Exercise aim: Locate each line of the material that contains "стрелка", then return it.

= = = = =

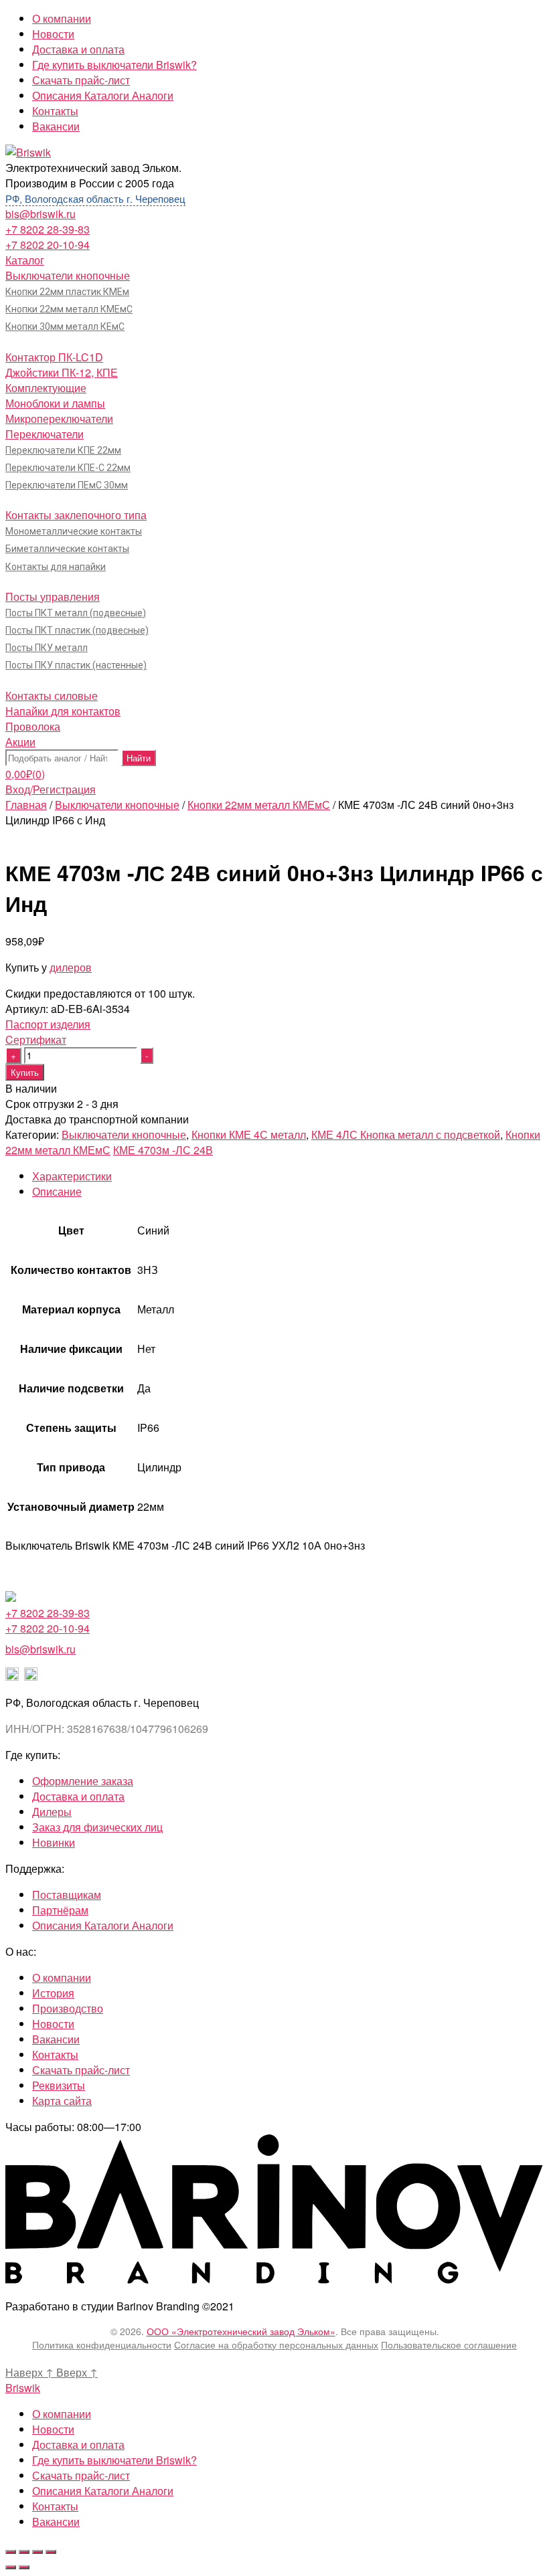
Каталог (24, 260)
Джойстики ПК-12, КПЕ (61, 372)
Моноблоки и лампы (55, 403)
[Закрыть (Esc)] (10, 2552)
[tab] (288, 1176)
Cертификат (35, 1039)
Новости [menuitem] (53, 2429)
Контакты (55, 110)
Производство (67, 2008)
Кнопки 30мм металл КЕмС (65, 326)
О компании (61, 18)
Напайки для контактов (63, 711)
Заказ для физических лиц (97, 1827)
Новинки (53, 1842)
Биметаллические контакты (67, 548)
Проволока (32, 726)
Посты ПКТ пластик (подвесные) (77, 630)
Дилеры (52, 1811)
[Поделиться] (24, 2552)
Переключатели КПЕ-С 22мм (68, 467)
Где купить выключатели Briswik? (114, 64)
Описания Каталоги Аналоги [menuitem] (102, 2490)
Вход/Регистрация (50, 789)
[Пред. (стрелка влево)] (10, 2567)
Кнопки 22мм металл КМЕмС (69, 309)
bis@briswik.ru (40, 213)
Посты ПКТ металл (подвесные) (75, 613)
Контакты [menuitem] (55, 2506)
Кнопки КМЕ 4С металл (248, 1134)
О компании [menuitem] (61, 2413)
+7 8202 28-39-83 (47, 229)
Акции (20, 741)
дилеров (71, 967)
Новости (53, 33)
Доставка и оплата (78, 49)
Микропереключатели (59, 418)
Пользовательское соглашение (449, 2344)
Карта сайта (62, 2100)
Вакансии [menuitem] (56, 2521)
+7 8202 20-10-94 (47, 244)
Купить (25, 1072)
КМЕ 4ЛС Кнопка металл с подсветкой (405, 1134)
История (53, 1993)
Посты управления (52, 596)
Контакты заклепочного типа (76, 515)
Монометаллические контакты (73, 531)
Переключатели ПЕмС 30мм (66, 485)
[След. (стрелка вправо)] (24, 2567)
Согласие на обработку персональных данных (276, 2344)
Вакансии (56, 126)
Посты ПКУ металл (46, 647)
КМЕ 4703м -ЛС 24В (163, 1150)
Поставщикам (66, 1894)
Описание (57, 1191)
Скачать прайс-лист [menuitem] (81, 2475)
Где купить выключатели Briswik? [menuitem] (114, 2460)
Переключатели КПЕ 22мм (63, 450)
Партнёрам (60, 1910)
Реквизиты (58, 2085)
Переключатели (44, 434)
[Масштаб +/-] (51, 2552)
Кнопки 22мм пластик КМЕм (67, 291)
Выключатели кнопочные (67, 275)
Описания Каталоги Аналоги (102, 95)
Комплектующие (45, 387)
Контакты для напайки (55, 566)
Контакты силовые (51, 695)
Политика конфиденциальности (101, 2344)
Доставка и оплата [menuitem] (78, 2444)
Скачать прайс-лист (81, 80)
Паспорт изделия (47, 1024)
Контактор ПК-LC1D (54, 357)
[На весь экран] (37, 2552)
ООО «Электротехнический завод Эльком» (241, 2331)
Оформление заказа (82, 1780)
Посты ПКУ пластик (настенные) (76, 665)
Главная (26, 804)
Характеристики (72, 1176)
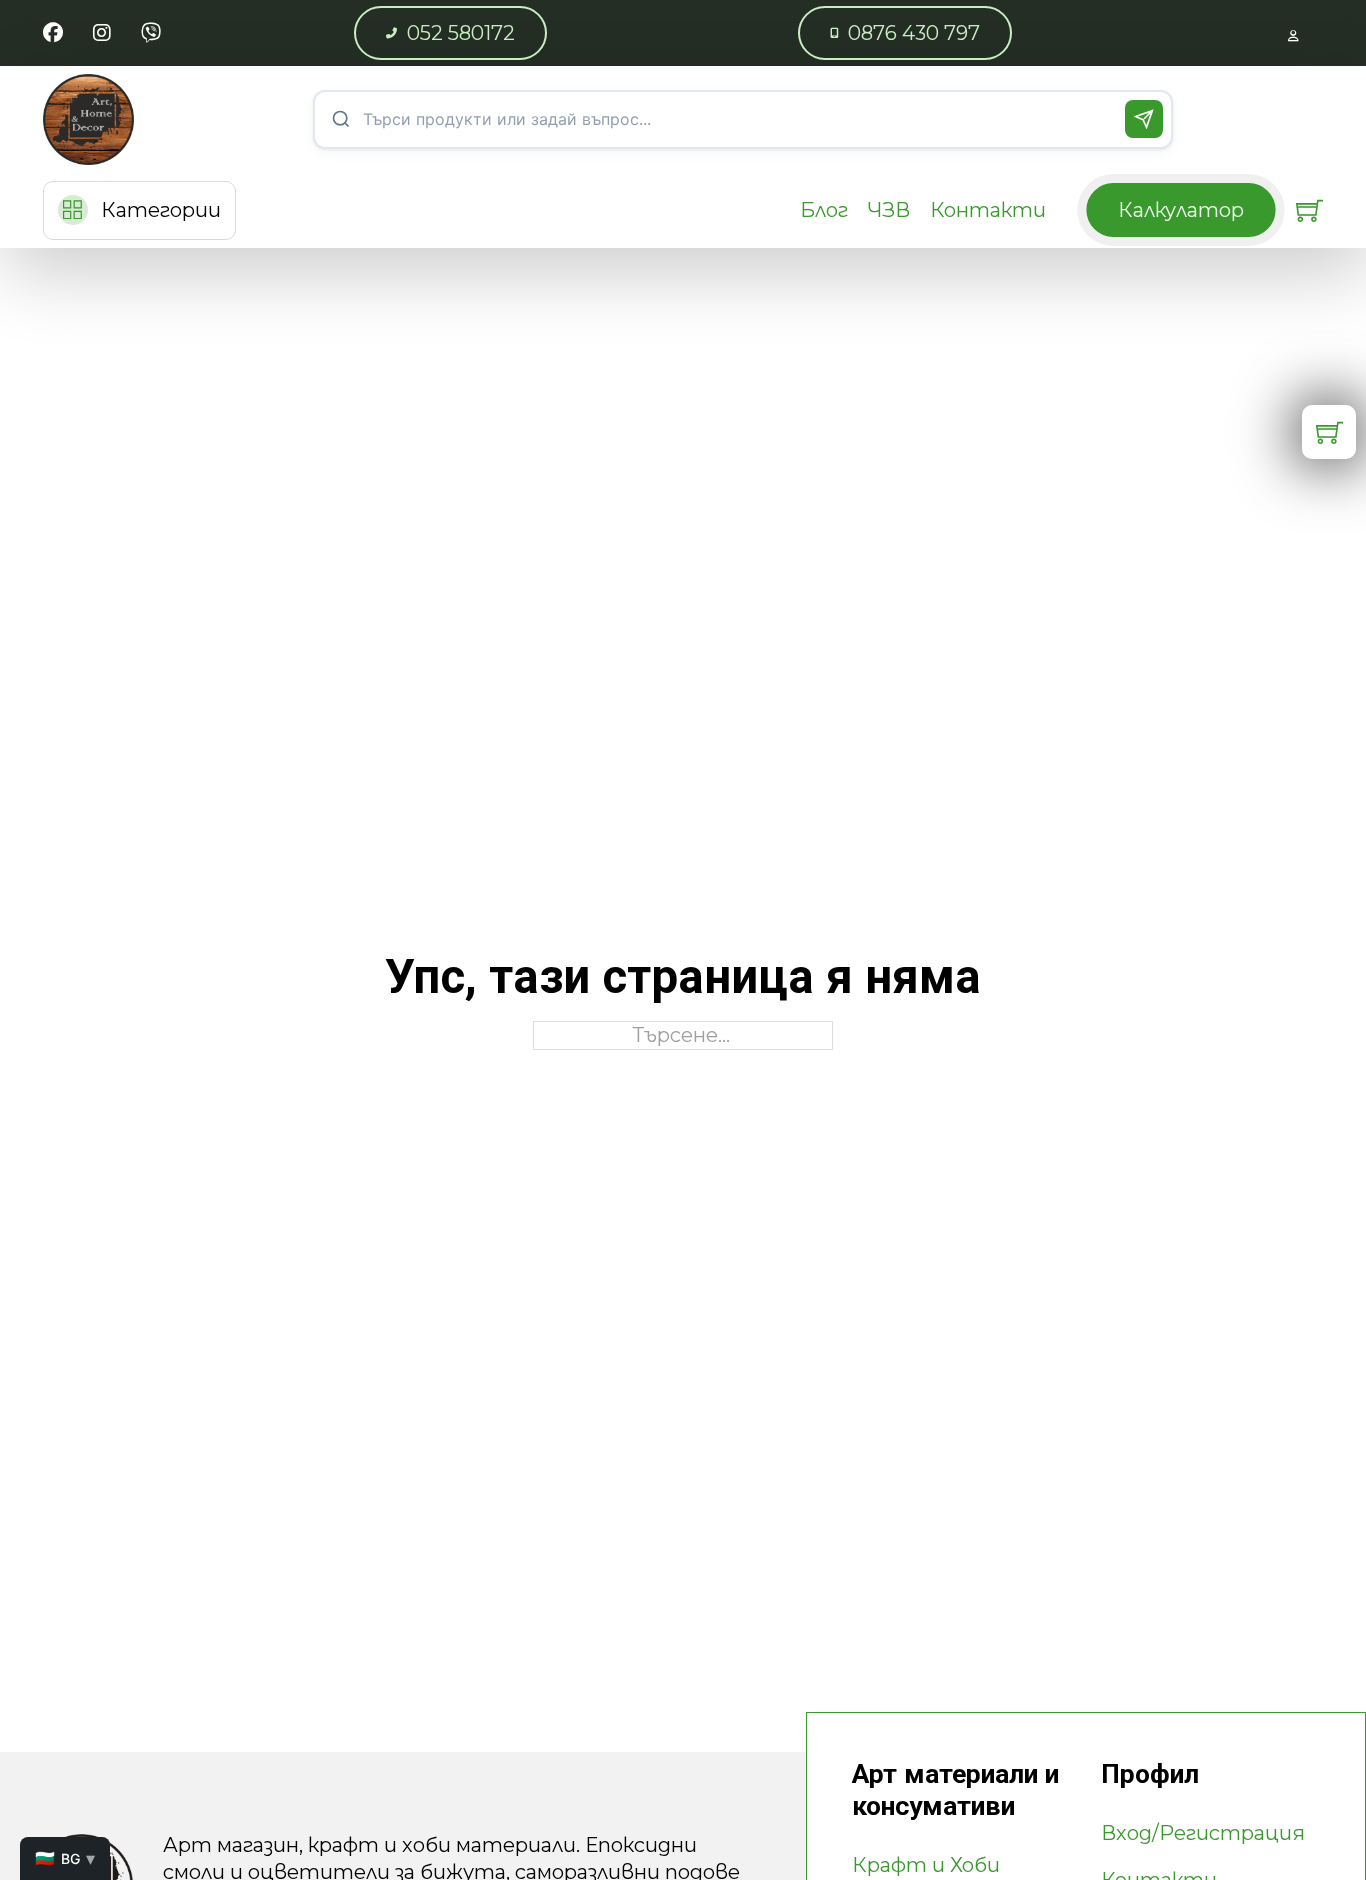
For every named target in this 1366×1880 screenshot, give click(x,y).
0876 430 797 (914, 33)
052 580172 (461, 33)
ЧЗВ (889, 210)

= = = = =

Solution to the problem:
[Пред. (стрелка влево)] (10, 2567)
[След. (стрелка вправо)] (24, 2567)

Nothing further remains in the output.